§ **RECORDS SHOWN**
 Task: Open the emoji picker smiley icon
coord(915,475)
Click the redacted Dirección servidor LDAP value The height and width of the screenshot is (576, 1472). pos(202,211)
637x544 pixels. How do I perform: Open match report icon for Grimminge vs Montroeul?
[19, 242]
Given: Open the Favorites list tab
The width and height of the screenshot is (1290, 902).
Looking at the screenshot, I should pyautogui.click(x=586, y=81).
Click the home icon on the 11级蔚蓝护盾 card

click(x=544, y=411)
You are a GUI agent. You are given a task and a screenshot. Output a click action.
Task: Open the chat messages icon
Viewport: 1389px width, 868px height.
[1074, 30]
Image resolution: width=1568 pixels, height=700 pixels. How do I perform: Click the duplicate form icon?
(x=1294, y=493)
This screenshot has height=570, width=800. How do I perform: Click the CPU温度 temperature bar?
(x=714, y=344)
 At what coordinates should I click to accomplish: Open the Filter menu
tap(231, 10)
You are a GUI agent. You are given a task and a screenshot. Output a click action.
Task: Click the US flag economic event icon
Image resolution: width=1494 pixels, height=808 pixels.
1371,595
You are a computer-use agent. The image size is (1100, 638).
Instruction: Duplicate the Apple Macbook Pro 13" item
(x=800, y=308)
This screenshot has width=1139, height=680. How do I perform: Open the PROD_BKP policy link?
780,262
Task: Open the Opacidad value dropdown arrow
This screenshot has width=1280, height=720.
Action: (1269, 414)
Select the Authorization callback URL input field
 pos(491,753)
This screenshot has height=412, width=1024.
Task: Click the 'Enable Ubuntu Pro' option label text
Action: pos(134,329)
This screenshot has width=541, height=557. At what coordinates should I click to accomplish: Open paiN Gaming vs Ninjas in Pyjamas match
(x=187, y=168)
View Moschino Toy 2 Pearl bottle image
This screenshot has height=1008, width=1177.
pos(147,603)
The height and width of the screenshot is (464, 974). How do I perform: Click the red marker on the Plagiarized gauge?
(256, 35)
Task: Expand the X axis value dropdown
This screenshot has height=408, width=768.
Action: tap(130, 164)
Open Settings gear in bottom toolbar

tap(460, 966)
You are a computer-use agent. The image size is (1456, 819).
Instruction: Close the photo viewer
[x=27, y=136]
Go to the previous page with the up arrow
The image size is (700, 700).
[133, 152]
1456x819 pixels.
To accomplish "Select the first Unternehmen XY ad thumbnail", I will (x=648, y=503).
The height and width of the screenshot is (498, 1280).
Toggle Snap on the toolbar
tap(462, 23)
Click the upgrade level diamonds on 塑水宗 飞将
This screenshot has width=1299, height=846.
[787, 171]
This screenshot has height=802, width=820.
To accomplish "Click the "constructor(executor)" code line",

§ **EXERCISE INSTRUCTIONS**
Your reply should consist of the records, duplicated exactly.

§ **THE ANSWER**
 Task: Open the emoji picker smiley icon
coord(915,475)
Click the redacted Dirección servidor LDAP value The height and width of the screenshot is (576, 1472). pos(202,211)
637x544 pixels. How do I perform: Open match report icon for Grimminge vs Montroeul?
[19, 242]
Given: Open the Favorites list tab
The width and height of the screenshot is (1290, 902).
Looking at the screenshot, I should pyautogui.click(x=586, y=81).
Click the home icon on the 11级蔚蓝护盾 card

click(x=544, y=411)
You are a GUI agent. You are given a task and a screenshot. Output a click action.
Task: Open the chat messages icon
Viewport: 1389px width, 868px height.
[1074, 30]
Image resolution: width=1568 pixels, height=700 pixels. How do I perform: Click the duplicate form icon?
(x=1294, y=493)
This screenshot has height=570, width=800. How do I perform: Click the CPU温度 temperature bar?
(x=714, y=344)
 At what coordinates should I click to accomplish: Open the Filter menu
tap(231, 10)
You are a GUI agent. You are given a task and a screenshot. Output a click action.
Task: Click the US flag economic event icon
Image resolution: width=1494 pixels, height=808 pixels.
1371,595
You are a computer-use agent. The image size is (1100, 638).
Instruction: Duplicate the Apple Macbook Pro 13" item
(x=800, y=308)
This screenshot has width=1139, height=680. How do I perform: Open the PROD_BKP policy link?
780,262
Task: Open the Opacidad value dropdown arrow
This screenshot has width=1280, height=720.
Action: (1269, 414)
Select the Authorization callback URL input field
 pos(491,753)
This screenshot has height=412, width=1024.
Task: Click the 'Enable Ubuntu Pro' option label text
Action: pos(134,329)
This screenshot has width=541, height=557. At what coordinates should I click to accomplish: Open paiN Gaming vs Ninjas in Pyjamas match
(x=187, y=168)
View Moschino Toy 2 Pearl bottle image
This screenshot has height=1008, width=1177.
pos(147,603)
The height and width of the screenshot is (464, 974). How do I perform: Click the red marker on the Plagiarized gauge?
(256, 35)
Task: Expand the X axis value dropdown
This screenshot has height=408, width=768.
Action: tap(130, 164)
Open Settings gear in bottom toolbar

tap(460, 966)
You are a computer-use agent. The image size is (1456, 819).
Instruction: Close the photo viewer
[x=27, y=136]
Go to the previous page with the up arrow
The image size is (700, 700).
[133, 152]
1456x819 pixels.
To accomplish "Select the first Unternehmen XY ad thumbnail", I will (x=648, y=503).
The height and width of the screenshot is (498, 1280).
Toggle Snap on the toolbar
tap(462, 23)
Click the upgrade level diamonds on 塑水宗 飞将
This screenshot has width=1299, height=846.
[787, 171]
This screenshot has height=802, width=820.
To accomplish "Click the "constructor(executor)" code line",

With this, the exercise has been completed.